Karadeniz’den Kızıldeniz’e deniz ticaretinde bozulan dengeler ve ABD

Dünya deniz ticaret rotalarının açık tutulması, dünya ekonomik dengesi için hayatidir. Dünya savaşlarının başlama nedeni kıta güçleri ile deniz güçlerinin denizleri kontrol mücadelesi üzerine şekillenmiştir. Bu mücadele silahlı çatışma aşamasına geçtiğinde deniz ulaştırma sistemi aksamaya başlar. Bu çerçevede 19. Yüzyıl ve 20. Yüzyılın ilk yarısında İngiltere daha sonra günümüze kadar ABD, sekiz düğüm noktası ve bunları birleştiren rotalar üzerinde deniz ulaştırmasını doğrudan ve dolaylı olarak kontrol ile kendi hegemonyalarını ve ticaretin kontrolünü sağladılar. Bu düğüm noktaları Hürmüz, Malakka, Bab El Mendeb, Cebelitarık, Danimarka ve Türk Boğazları ile Panama ve Süveyş Kanalları idi. Birinci Dünya Savaşında Almanya’nın; İkinci Dünya Savaşında hem Almanya ve hem de Japonya’nın bu düzene meydan okuması savaşlar sürecini tetikledi. Her ikisinde de savaşın kaçınılmazlığını belirleyen asıl unsur, denizdeki hegemonun denize çıkmak isteyen güçlere müdahale etme kararı oldu. Her iki yüzyılda Anglosakson irade denizleri başka bir güçle paylaşmak istemedi ve savaşlar kaçınılmazlaştı.
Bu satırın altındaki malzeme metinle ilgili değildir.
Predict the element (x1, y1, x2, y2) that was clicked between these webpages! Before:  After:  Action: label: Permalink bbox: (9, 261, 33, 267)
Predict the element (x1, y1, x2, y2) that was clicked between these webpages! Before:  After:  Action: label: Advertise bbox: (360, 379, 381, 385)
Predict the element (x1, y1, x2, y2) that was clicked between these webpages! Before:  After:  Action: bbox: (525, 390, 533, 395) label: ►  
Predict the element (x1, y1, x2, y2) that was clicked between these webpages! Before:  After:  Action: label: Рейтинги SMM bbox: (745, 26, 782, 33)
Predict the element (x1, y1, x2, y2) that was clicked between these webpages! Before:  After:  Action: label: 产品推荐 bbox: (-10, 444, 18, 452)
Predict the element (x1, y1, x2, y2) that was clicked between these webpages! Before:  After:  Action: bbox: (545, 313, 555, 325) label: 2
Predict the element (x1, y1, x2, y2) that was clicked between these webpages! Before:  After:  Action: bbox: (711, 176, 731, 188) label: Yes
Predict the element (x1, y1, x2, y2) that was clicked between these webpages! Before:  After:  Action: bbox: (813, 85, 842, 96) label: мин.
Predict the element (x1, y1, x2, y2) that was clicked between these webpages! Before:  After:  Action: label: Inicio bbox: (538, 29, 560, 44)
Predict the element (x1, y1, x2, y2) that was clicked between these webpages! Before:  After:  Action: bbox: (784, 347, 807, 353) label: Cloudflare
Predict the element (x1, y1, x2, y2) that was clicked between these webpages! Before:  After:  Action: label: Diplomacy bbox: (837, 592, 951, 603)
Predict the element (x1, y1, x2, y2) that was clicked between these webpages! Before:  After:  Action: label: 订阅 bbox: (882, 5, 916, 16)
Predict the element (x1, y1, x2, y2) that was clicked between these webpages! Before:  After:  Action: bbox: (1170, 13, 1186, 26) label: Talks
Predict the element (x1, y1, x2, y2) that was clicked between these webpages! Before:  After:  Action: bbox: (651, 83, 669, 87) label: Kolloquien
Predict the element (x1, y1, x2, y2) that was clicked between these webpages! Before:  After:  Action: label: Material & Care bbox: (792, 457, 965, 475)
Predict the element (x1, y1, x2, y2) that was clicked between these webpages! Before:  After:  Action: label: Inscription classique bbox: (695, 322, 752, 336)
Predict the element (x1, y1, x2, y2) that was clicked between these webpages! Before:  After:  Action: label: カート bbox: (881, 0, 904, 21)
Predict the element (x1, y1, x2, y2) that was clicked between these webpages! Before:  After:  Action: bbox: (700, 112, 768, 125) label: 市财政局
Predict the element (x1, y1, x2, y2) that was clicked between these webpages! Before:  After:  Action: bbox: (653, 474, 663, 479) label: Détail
DÜĞÜM NOKTALARI VE DENİZ ULAŞTIRMASI

2023 yılında dünya ticareti için okyanus ve denizler üzerinden taşınan 12 milyar ton yük yani dünya ticaretinin %86’lık yükü söz konusu sekiz hayati düğüm noktalarından geçti. Bu boğaz ve kanallardan birisinin savaş, iç savaş, doğal afet, kaza vb. nedenlerle kapanması başta enerji piyasaları olmak üzere küresel dengeleri alt üst edebiliyor. Tarihsel süre içinde bu düğüm noktalarından en uzun süreli kapalı kalan Süveyş Kanalı idi. 6 Gün Savaşı olarak bilinen 1967 Arap İsrail Savaşının başından 1975 yılına kadar kapalı kaldı.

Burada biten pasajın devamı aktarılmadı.